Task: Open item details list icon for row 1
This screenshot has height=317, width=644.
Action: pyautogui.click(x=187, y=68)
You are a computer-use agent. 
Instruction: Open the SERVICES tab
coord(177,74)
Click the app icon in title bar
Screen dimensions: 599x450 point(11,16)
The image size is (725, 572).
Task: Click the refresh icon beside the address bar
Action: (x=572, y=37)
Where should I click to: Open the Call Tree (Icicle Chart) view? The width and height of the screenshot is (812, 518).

□ □ □ □ □

▶ **WORK TO BE COMPLETED**:
Every line of the listing above is to be set down again without any change.

▶ **EXERCISE SOLUTION**:
Task: Open item details list icon for row 1
This screenshot has height=317, width=644.
Action: pyautogui.click(x=187, y=68)
You are a computer-use agent. 
Instruction: Open the SERVICES tab
coord(177,74)
Click the app icon in title bar
Screen dimensions: 599x450 point(11,16)
The image size is (725, 572).
Task: Click the refresh icon beside the address bar
Action: (x=572, y=37)
Where should I click to: Open the Call Tree (Icicle Chart) view? The width and height of the screenshot is (812, 518).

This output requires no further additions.